Commanders and leaders
- Petro Sahaidachny: Vasily Buturlin †

Strength
- 20,000: 6,000

Casualties and losses
- Light: 2,000 killed or captured

= Battle of the Donskoy monastery =

1618 battle south of Moscow

The Battle of the Donskoy monastery took place in south outskirts of Moscow as part of Prince Władysław's March on Moscow, between the Zaporozhian Cossacks of Petro Sahaidachny and Russian cavalry of Muscovite commander Vasily Buturlin. It took place on 6 October 1618, resulting in Cossack victory that cleared the way for advance on Moscow.

== Prelude ==

In June 1618, Cossack Hetman Petro Sahaidachny set off on a campaign with 20,000 Zaporozhian Cossacks as part of Prince Władysław's March on Moscow, during the Polish–Russian War. Hetman Sahaidachny expected to increase the privileges of Cossacks and freedoms for Eastern Orthodox Church by assisting the prince in this war.
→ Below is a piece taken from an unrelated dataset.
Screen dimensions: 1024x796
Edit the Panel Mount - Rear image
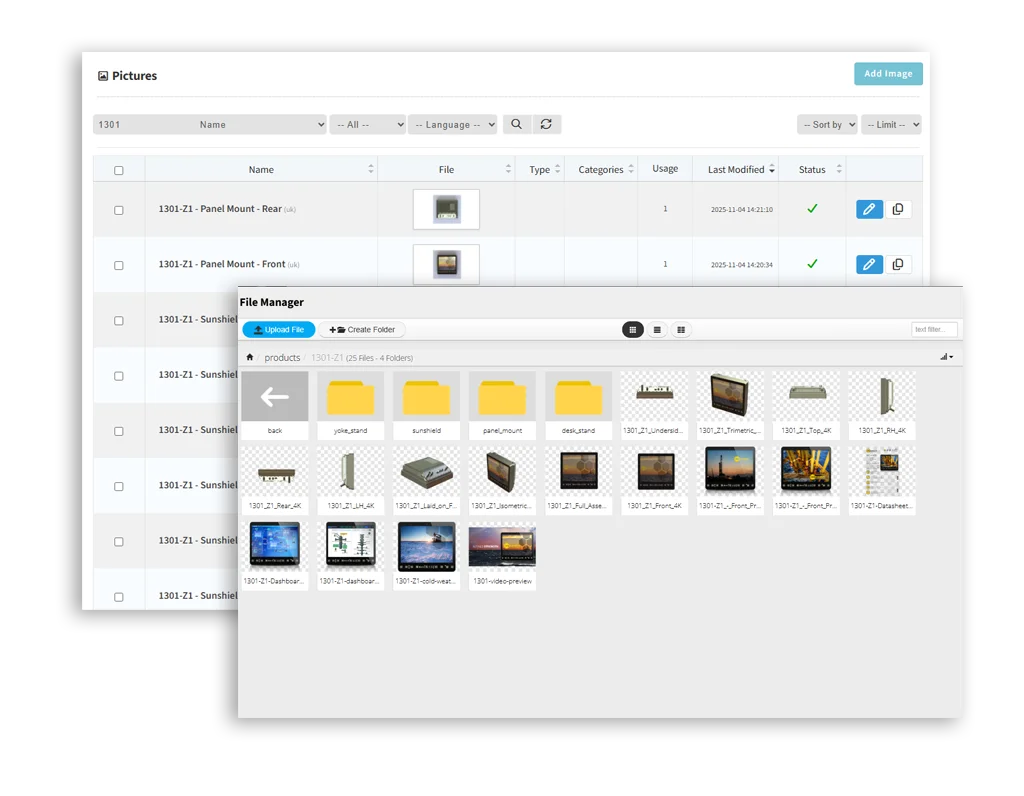(868, 209)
On 16 June, the Cossacks assaulted Yelets and captured the fortress. From late July to early August, Mykhailo Doroshenko led 10,000 Cossacks in raids on Ryazan region. On 9 September, a reconnaissance force of 400 Cossacks crossed the Oka river. On 12 September, Prince Władysław IV Vasa ordered Hetman Sahaidachny to join the Polish–Lithuanian forces at Simonov Monastery on a march towards Moscow.

== Battle ==

On 6 October 1618, the Zaporozhian Cossack army of Cossack Hetman Petro Sahaidachny was blocked by the 6,000-strong cavalry of Russian commander Vasily Buturlin. The Muscovite cavalry consisted of the last reserves of Moscow trying to stop Cossacks reaching the capital.

The battle begun with a duel between Hetman Sahaidachny and Moscow governor Buturlin. Sahaidachny managed to knock off Buturlin from his horse. Zaporozhians then assaulted the Muscovite forces and destroyed its front units, forcing the rest of the cavalry to retreat.

== Aftermath ==

As a result of Cossack victory in this engagement, Cossack path towards Moscow was cleared. Moscow governor Vasily Buturlin fell in battle, with Muscovite forces suffering 2,000 killed or captured, while Cossacks avoided significant losses.

On 8 October 1618, Cossack Hetman Petro Sahaidachny joined his forces near Klushino with the Polish–Lithuanian army for upcoming Siege of Moscow.